[Instructions to follow]: The expected response is an exact repetition of every record, with images excluded.

▼▼▼

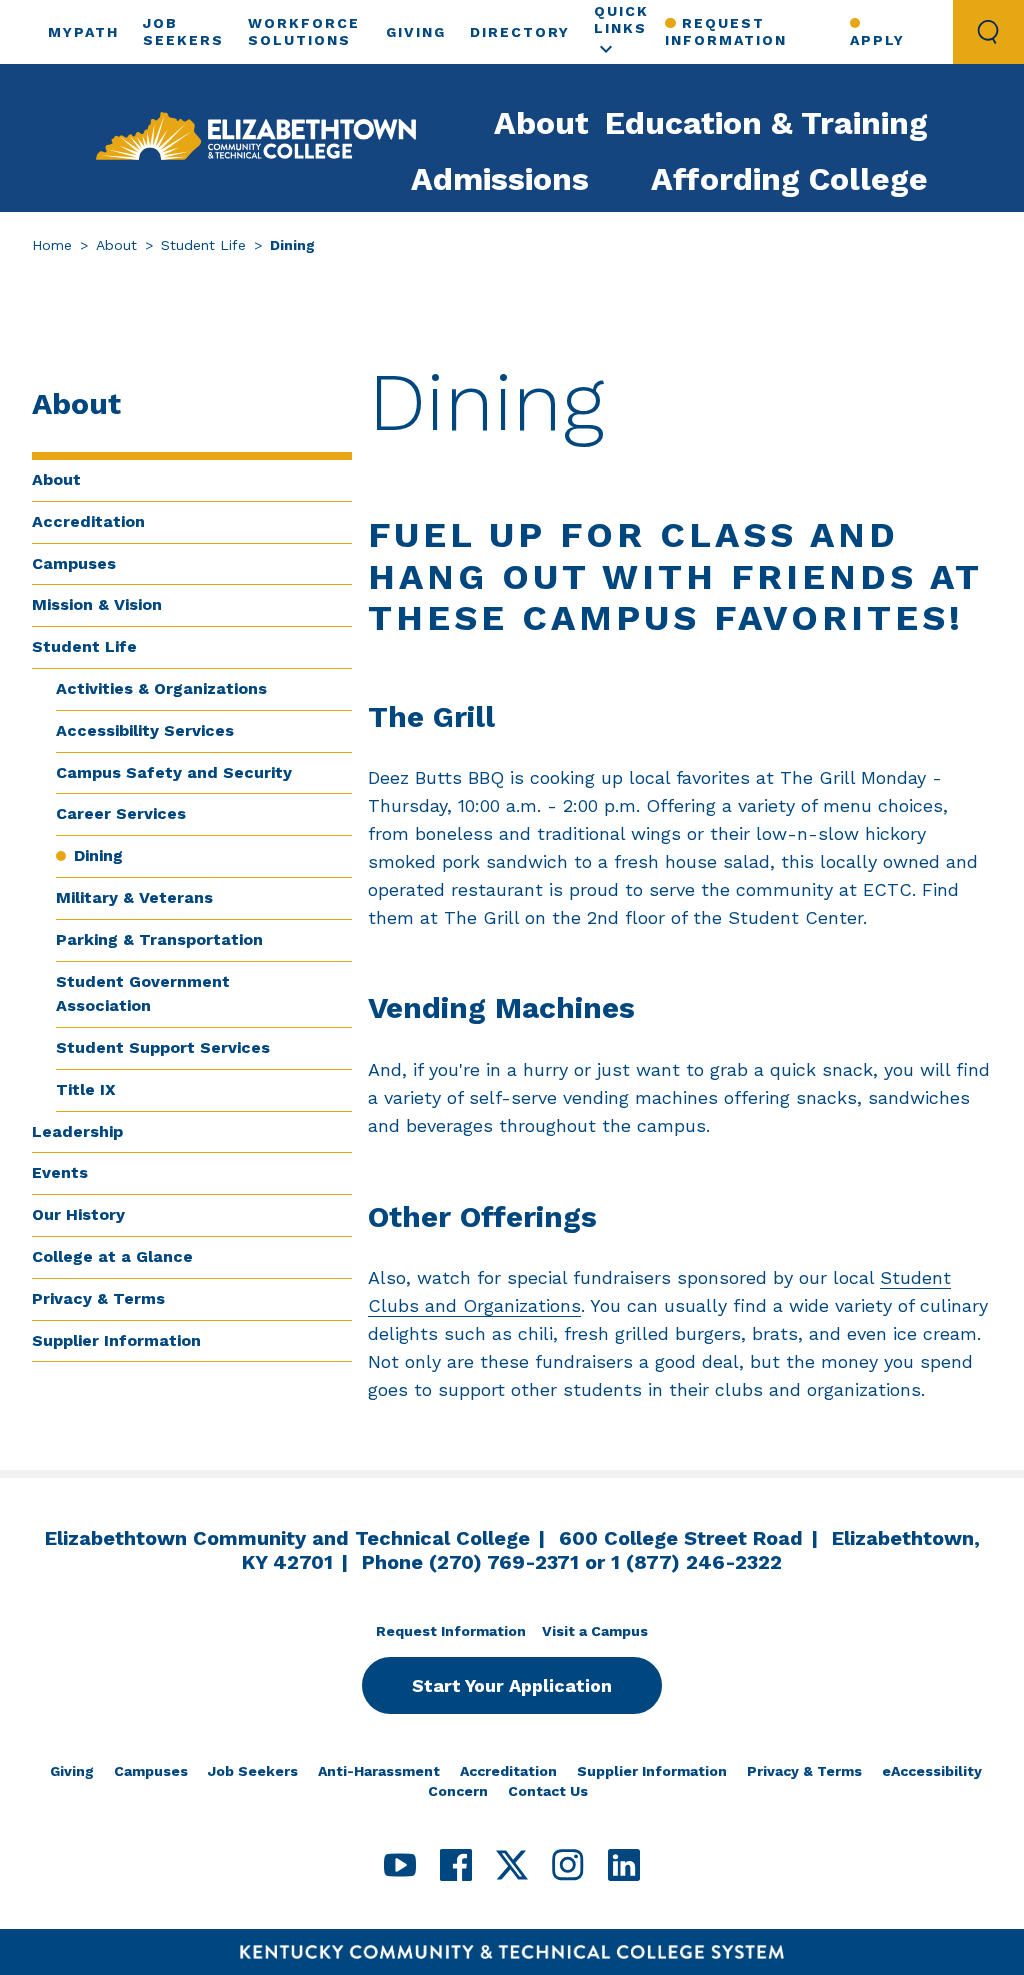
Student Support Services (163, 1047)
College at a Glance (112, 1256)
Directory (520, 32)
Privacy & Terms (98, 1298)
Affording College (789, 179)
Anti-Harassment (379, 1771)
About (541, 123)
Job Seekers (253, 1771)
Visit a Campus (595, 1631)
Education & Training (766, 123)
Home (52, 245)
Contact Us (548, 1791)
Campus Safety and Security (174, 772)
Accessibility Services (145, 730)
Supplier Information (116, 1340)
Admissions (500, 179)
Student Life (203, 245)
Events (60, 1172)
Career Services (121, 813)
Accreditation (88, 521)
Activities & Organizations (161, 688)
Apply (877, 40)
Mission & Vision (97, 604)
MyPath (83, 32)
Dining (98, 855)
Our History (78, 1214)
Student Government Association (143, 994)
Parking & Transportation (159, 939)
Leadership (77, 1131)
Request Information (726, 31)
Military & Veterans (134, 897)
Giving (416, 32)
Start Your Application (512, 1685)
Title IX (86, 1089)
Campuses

▲▲▲

[Task answer]:
Student Support Services (163, 1047)
College at a Glance (112, 1256)
Directory (520, 32)
Privacy & Terms (98, 1298)
Affording College (789, 179)
Anti-Harassment (379, 1771)
About (541, 123)
Job Seekers (253, 1771)
Visit a Campus (595, 1631)
Education & Training (766, 123)
Home (52, 245)
Contact Us (548, 1791)
Campus Safety and Security (174, 772)
Accessibility Services (145, 730)
Supplier Information (116, 1340)
Admissions (500, 179)
Student Life (203, 245)
Events (60, 1172)
Career Services (121, 813)
Accreditation (88, 521)
Activities & Organizations (161, 688)
Apply (877, 40)
Mission & Vision (97, 604)
MyPath (83, 32)
Dining (98, 855)
Our History (78, 1214)
Student Government Association (143, 994)
Parking & Transportation (159, 939)
Leadership (77, 1131)
Request Information (726, 31)
Military & Veterans (134, 897)
Giving (416, 32)
Start Your Application (512, 1685)
Title IX (86, 1089)
Campuses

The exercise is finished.